A slight element of vitritis occurs with this surgery because these eyes are compromised and they have vitreous protruding into the anterior chamber. A thorough vitrectomy is advised for all these cases.
A surgeon usually comes across hypotony or choroidal detachment in cases of improper closure of the wound, large-gauge sclerotomy entry, or failure to inject air into the eye after the surgery. Once the speculum is removed at the end of surgery, the surgeon should check if there is hypotony and if present inject fluid into the eye through the clear corneal incision. The fluid will go into the vitreous cavity and distend it.
IOP may be elevated postoperatively because of any residual viscoelastic or postoperative inflammation, causing secondary glaucoma.
Cystoid macular edema occurs when there is lot of disturbance created by mishandling and mismanagement of the vitreous, which occurs mostly during vitrectomy or exteriorization of the haptics.
Improper management of the vitreous and traction on the vitreous strands can lead to retinal detachment in the postoperative period. Care should be taken in all cases in which this technique is combined with posterior segment surgery requiring pars plana vitrectomy.

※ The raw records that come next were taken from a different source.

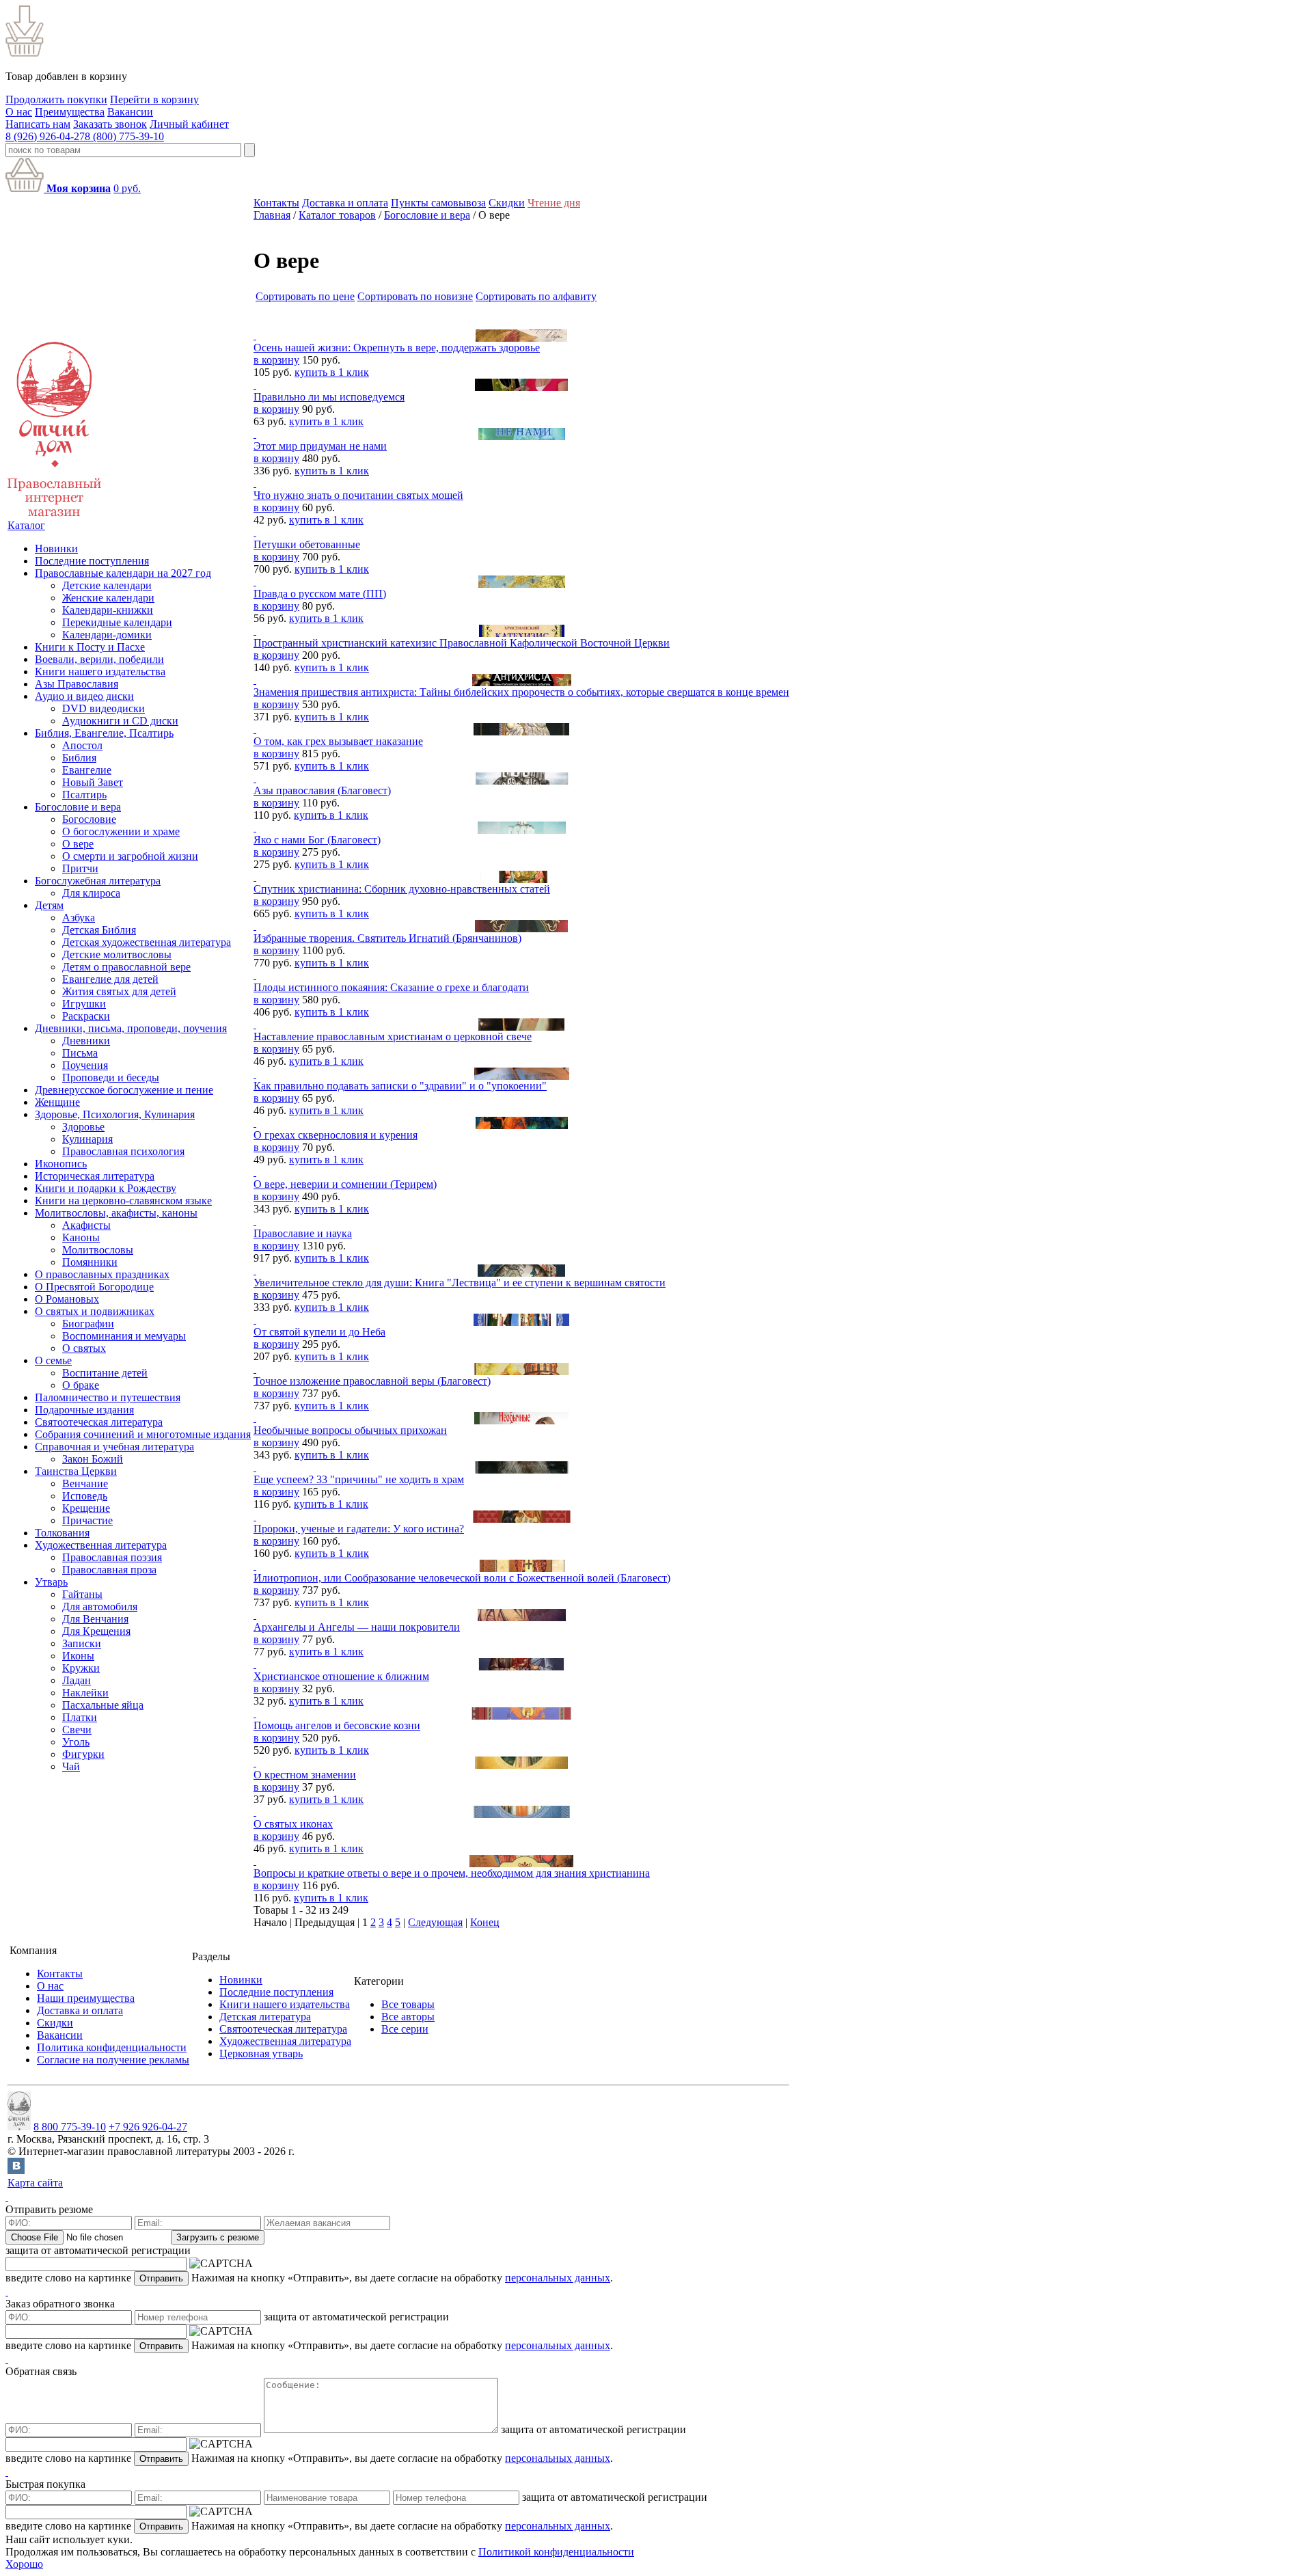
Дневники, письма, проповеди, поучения (131, 1028)
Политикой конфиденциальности (556, 2552)
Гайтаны (82, 1594)
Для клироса (91, 893)
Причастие (87, 1520)
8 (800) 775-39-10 (124, 136)
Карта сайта (35, 2182)
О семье (53, 1360)
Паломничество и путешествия (107, 1397)
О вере (78, 844)
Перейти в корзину (154, 99)
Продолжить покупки (56, 99)
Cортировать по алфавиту (536, 296)
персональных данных (557, 2277)
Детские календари (107, 585)
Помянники (90, 1262)
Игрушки (84, 1003)
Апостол (82, 745)
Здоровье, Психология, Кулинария (115, 1114)
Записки (81, 1643)
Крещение (86, 1508)
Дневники (86, 1040)
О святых (84, 1348)
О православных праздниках (102, 1274)
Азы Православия (76, 684)
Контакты (276, 202)
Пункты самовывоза (438, 202)
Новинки (56, 548)
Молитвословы (97, 1250)
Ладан (76, 1680)
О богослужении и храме (121, 831)
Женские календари (108, 598)
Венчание (85, 1483)
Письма (80, 1053)
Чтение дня (554, 202)
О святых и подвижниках (94, 1311)
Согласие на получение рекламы (113, 2059)
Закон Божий (92, 1459)
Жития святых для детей (119, 991)
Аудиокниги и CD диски (120, 721)
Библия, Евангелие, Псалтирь (104, 733)
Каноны (81, 1237)
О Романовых (67, 1299)
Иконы (78, 1656)
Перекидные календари (117, 622)
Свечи (77, 1729)
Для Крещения (96, 1631)
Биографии (88, 1323)
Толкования (62, 1532)
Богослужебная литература (98, 880)
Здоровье (83, 1127)
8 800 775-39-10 (69, 2126)
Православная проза (109, 1569)
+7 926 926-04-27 (148, 2126)
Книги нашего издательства (100, 671)
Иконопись (61, 1163)
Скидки (507, 202)
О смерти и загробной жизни (130, 856)
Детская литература (265, 2016)
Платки (79, 1717)
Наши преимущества (86, 1998)
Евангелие (86, 770)
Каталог (26, 525)
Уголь (76, 1742)
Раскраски (86, 1016)
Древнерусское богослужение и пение (124, 1090)
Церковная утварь (261, 2053)
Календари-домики (107, 634)
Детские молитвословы (117, 954)
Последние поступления (92, 561)
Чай (71, 1766)
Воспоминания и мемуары (124, 1336)
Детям (49, 905)
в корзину (276, 360)
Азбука (78, 917)
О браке (80, 1385)
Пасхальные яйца (103, 1705)
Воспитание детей (105, 1373)
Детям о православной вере (126, 967)
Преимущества (70, 112)
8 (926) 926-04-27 (45, 136)
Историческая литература (94, 1176)
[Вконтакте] (16, 2170)
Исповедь (84, 1496)
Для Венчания (95, 1619)
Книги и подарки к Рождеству (105, 1188)
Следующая (435, 1922)
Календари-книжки (107, 610)
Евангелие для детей (110, 979)
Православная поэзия (112, 1557)
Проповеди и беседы (110, 1077)
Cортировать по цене (305, 296)
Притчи (80, 868)
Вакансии (130, 112)
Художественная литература (101, 1545)
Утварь (51, 1582)
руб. (127, 188)
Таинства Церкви (76, 1471)
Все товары (408, 2004)
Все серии (404, 2029)
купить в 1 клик (332, 372)
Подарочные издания (84, 1409)
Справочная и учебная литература (114, 1446)
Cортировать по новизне (415, 296)
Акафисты (86, 1225)
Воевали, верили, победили (99, 659)
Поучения (85, 1065)
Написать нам (37, 124)
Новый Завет (92, 782)
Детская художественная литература (146, 942)
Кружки (81, 1668)
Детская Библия (99, 930)
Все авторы (408, 2016)
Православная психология (123, 1151)
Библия (79, 757)
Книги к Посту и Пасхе (90, 647)
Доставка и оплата (345, 202)
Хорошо (24, 2564)
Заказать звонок (110, 124)
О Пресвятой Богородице (94, 1286)
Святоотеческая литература (99, 1422)
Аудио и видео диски (84, 696)
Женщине (57, 1102)
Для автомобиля (99, 1606)
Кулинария (87, 1139)
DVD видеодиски (103, 708)
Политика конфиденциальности (112, 2047)
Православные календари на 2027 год (123, 573)
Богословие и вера (78, 807)
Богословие (89, 819)
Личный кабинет (189, 124)
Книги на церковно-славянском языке (123, 1200)
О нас (18, 112)
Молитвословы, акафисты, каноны (116, 1213)
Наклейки (85, 1692)
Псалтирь (84, 794)
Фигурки (83, 1754)
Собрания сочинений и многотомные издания (143, 1434)
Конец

Endophthalmitis is a complication that is universal and can happen in any intraocular surgery if the sterilization process is not followed stringently.
IOL subluxation could occur. This is basically due to a mistake during surgery. The surgeon should tuck the haptics well and glue them in. If the white-to-white area is too large — for example, 12 mm in the horizontal axis — then the surgeon should do a vertical glued IOL and create the flaps at the 12 and 6 o’clock positions. This way, there will be more haptic externalized to tuck and glue because the vertical cornea is shorter than the horizontal. If the surgery is done well and a good amount of haptic is tucked and glued, the IOL will not subluxate. In a vertical glued IOL, the surgeon sits temporally like one does temporal phaco.
If the surgeon has not tucked the haptic well into the sclera, haptic extrusion can occur. In such cases, the surgeon should return to the operating theater, create a fresh tunnel, and re-tuck and re-glue the haptic.
As with any surgery, glued IOL surgery has its own complications, and the surgeon should be careful in handling them. The surgery, if done well, can give excellent results (Figure 4).